Very very few people in nursing homes/care facilities get anything covered by NHS funds. They have to actively need care that can only be carried out by a nurse rather than a carer.

Maggiesfarm · 16/06/2021 21:50

May: Blood clots, death, rashes, and people still getting covid after taking the vaccine.

May, you gave me a laugh shoving rashes and people still getting Covid after mentioning death. I doubt you'd care much about getting a rash or covid if you were dead.

Practically everyone I know who has had the vaccine has been absolutely fine.

A carer is particularly vulnerable to catching the virus, have the vaccination!

fridgepants · 16/06/2021 21:52

This reply has been withdrawn

This has been withdrawn by MNHQ at the user's request.

Blossomtoes · 16/06/2021 21:52

[quote ZednotZee]@bookish83

I am not splitting hairs.
I was replying to the pp who alluded to residents 'paying for me to nurse them'
When in fact, they do not. They pay for their carers, food, utilities, ancillary staff, equipment, activities, toiletries, laundry services, WiFi ad infinitum.

But they are categorically not paying for the nursing care afforded to them by me or any other nurse employed there.[/quote]
Who is paying you then? Because the residents sure as hell were paying the nursing staff in my parents’ care home.

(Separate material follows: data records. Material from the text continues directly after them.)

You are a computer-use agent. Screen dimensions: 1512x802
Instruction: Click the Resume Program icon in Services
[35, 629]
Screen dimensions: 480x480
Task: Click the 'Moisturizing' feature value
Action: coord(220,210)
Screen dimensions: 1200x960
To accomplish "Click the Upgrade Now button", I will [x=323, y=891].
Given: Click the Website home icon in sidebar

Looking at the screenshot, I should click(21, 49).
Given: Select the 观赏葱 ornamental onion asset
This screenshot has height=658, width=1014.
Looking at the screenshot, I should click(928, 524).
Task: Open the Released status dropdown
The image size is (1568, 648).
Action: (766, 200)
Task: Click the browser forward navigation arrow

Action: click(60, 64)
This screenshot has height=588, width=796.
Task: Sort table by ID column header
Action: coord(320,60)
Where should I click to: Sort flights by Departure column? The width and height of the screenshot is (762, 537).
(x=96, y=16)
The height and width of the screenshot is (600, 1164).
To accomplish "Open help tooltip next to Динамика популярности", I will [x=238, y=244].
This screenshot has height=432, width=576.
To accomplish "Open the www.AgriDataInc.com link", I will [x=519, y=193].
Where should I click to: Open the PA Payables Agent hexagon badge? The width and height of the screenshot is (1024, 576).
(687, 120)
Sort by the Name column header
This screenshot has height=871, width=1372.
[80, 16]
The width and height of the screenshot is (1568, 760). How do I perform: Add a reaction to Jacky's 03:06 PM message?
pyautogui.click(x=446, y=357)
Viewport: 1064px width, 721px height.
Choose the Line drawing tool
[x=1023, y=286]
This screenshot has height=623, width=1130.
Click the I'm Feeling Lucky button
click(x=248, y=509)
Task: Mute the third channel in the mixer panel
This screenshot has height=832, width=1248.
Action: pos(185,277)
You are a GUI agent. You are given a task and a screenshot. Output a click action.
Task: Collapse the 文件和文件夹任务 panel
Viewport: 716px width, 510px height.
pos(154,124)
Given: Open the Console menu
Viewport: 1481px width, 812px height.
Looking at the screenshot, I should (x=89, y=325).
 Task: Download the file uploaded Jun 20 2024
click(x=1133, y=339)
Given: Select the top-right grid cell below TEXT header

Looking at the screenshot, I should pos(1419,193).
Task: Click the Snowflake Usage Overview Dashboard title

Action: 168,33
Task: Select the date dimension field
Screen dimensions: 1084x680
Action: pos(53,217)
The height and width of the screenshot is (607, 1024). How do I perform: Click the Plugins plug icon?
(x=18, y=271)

Chocolatecoffeewine · 16/06/2021 21:52

Another anecdote, and I realise this is a very small sample size: My aunt ( mid 80s), who had her first vaccination, contracted Covid from a carer who was coming to her home. The carer hadn’t had the opportunity to be vaccinated ( not UK). My aunt never showed many symptoms and didn’t pass Covid on to another three family members who’d had very close contact looking after her so it appears, in her case, the vaccination prevented severe illness and made it less likely to spread to others. There were another 11 people positive for Covid linked to this carer, one of whom sadly died.